Potential $6 billion raise

Aramco has committed to shareholder payouts of $18.75 billion in total in the third quarter, despite seeing third-quarter profit drop of nearly 45% year-on-year amid the oil price slump.

Although the amount Aramco is seeking to raise was not disclosed, news wire Bloomberg reported it could be around $6 billion.


The bonds will be sold in tranches, maturing in three, five, 10, 30 and 50 years, subject to market conditions, Aramco said in a filing with the Saudi stock exchange, Tadawul.

Citi, Goldman Sachs, HSBC, JP Morgan, Morgan Stanley, and NCB Capital will be underwriters of the upcoming bond issue.
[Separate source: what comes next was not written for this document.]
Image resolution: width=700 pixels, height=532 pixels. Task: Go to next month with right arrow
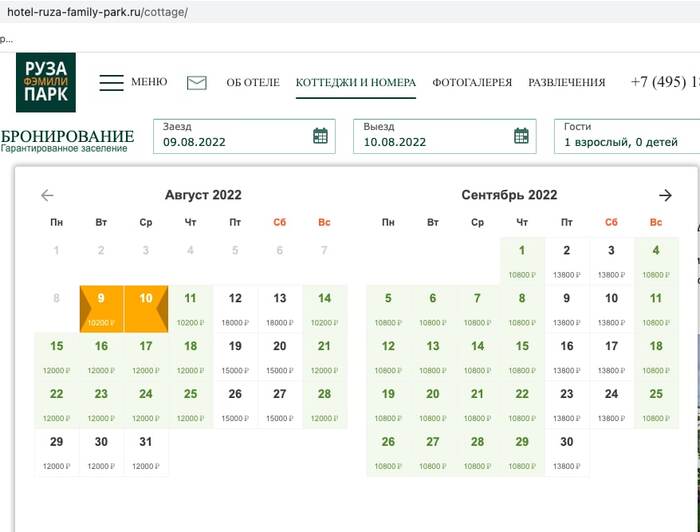665,195
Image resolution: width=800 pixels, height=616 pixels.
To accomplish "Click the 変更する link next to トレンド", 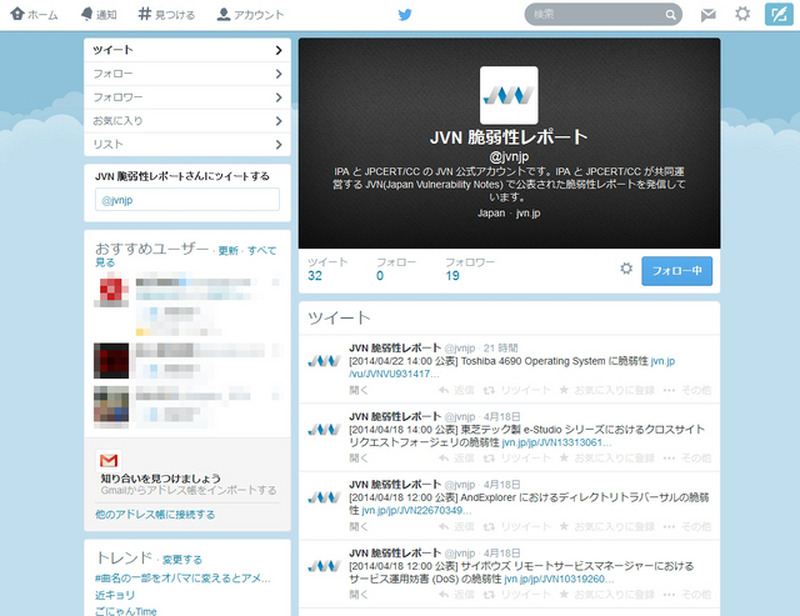I will [x=182, y=560].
Last year, Aramco issued $12 billion-worth of bonds in several tranches in its first international bond issue, for which it had received more than $100 billion in orders.
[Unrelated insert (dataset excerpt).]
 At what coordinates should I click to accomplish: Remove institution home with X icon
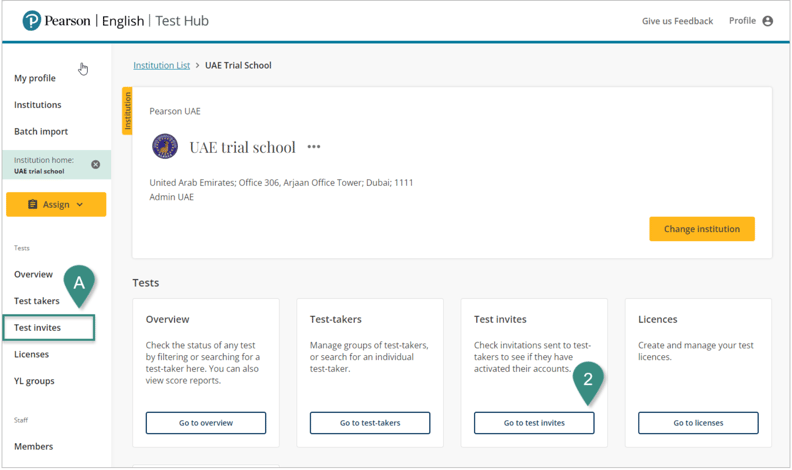click(96, 164)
Aramco has announced spending and job cuts, and has also said it is considering assets sales to meet its dividend obligations.
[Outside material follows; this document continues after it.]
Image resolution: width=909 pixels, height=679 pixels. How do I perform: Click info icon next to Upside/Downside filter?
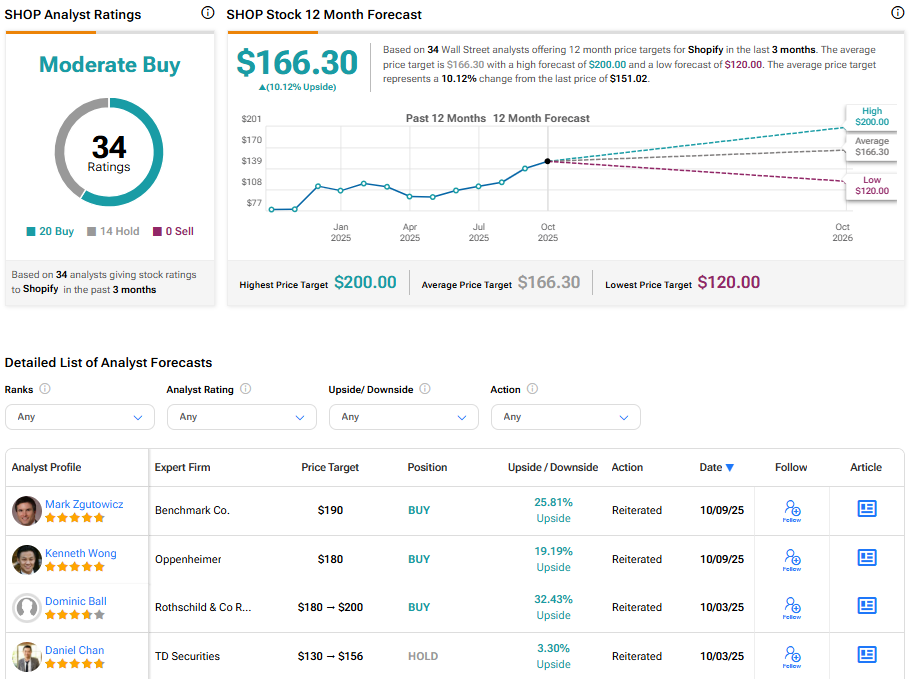[424, 389]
The huge dividend commitment cannot close the Saudi state's widening budget gap if oil prices remain low beyond 2021, ratings agency Moody's said last month.

With the state being the company's largest shareholder with more than 98%, the Saudi budget depends largely on royalties, taxes and the dividend from Aramco.

The decision to pay $75 billion in annual dividends was made at a time when Aramco was the world’s most profitable company, and before the coronavirus pandemic decimated oil demand.

Saudi Arabia and other major oil-producing nations, including Russia — an alliance known as Opec+ — have since slashed production to help balance the global oil market.